Work to complete >> Scan the entries and state how many lines contain "will". Write no other text.

Task data >>

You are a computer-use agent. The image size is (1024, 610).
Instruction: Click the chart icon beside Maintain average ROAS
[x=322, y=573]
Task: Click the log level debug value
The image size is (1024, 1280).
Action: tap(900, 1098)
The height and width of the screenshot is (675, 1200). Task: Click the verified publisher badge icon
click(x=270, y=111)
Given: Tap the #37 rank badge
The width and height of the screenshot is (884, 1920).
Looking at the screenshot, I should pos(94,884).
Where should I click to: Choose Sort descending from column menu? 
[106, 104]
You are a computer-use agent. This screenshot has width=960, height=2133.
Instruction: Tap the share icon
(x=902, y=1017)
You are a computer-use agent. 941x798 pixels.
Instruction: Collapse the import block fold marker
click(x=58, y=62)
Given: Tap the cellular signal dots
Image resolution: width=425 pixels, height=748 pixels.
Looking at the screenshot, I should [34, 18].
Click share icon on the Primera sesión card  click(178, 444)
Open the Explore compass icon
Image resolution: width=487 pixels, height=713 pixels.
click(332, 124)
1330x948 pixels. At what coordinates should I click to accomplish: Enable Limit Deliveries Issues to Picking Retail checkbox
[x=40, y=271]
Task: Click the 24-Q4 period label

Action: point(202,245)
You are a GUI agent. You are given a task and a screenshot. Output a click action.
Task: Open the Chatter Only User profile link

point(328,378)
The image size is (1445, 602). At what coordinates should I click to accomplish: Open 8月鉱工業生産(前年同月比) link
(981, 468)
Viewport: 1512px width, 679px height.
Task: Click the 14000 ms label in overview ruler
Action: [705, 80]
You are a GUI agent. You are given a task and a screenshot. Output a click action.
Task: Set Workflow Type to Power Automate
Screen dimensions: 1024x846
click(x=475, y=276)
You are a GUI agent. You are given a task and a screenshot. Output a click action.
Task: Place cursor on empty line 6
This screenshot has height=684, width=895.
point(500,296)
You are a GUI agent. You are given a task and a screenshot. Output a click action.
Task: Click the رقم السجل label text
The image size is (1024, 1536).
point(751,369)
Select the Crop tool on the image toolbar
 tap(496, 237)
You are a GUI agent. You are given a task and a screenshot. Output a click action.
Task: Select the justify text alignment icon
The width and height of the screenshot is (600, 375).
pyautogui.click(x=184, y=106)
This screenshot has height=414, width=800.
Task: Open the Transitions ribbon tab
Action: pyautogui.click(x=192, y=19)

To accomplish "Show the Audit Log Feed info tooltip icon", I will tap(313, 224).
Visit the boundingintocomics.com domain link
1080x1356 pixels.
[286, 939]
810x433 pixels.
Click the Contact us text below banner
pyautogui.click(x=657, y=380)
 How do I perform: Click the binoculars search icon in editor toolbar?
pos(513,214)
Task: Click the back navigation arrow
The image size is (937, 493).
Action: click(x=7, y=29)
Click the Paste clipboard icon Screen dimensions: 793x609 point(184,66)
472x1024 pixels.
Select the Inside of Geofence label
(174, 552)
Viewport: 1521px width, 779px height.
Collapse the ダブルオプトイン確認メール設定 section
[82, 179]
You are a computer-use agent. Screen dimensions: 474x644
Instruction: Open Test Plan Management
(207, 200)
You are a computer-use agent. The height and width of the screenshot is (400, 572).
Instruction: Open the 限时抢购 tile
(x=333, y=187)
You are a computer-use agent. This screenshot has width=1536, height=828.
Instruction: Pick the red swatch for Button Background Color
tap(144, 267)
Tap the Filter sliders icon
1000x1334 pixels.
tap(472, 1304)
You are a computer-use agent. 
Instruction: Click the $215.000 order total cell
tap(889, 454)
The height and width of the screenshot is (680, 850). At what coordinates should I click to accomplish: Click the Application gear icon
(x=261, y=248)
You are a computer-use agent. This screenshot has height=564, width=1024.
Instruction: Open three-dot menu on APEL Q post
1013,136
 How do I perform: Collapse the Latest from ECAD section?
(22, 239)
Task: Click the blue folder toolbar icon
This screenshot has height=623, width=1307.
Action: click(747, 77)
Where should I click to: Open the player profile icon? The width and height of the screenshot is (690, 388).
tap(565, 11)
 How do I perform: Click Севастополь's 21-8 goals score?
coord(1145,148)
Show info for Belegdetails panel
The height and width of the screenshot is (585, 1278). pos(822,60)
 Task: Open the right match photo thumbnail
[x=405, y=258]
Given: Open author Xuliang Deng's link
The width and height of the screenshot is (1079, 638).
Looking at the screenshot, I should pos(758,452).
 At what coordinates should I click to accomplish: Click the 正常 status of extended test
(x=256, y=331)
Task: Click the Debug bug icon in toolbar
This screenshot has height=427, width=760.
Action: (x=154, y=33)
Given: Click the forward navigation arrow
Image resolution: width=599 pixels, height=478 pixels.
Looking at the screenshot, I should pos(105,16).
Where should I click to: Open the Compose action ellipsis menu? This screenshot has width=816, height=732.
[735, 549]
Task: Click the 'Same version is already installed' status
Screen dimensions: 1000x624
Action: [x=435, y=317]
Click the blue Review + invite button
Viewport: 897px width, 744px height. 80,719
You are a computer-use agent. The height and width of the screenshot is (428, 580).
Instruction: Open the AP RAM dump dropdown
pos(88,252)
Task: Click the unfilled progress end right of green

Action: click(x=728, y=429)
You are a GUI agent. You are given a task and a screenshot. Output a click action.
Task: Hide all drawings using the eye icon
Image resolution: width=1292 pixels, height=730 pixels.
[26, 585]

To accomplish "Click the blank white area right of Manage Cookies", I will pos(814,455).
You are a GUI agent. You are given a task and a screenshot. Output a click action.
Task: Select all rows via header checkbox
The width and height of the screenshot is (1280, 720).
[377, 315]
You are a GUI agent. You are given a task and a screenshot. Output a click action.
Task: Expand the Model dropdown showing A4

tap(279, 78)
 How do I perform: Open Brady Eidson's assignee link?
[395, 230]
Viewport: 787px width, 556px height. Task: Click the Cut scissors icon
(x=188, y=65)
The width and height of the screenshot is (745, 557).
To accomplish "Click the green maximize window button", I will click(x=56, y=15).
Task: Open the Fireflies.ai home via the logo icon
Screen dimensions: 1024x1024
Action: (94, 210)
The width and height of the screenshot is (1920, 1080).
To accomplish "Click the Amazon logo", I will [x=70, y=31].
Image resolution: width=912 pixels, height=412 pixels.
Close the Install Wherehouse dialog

Answer space >> 4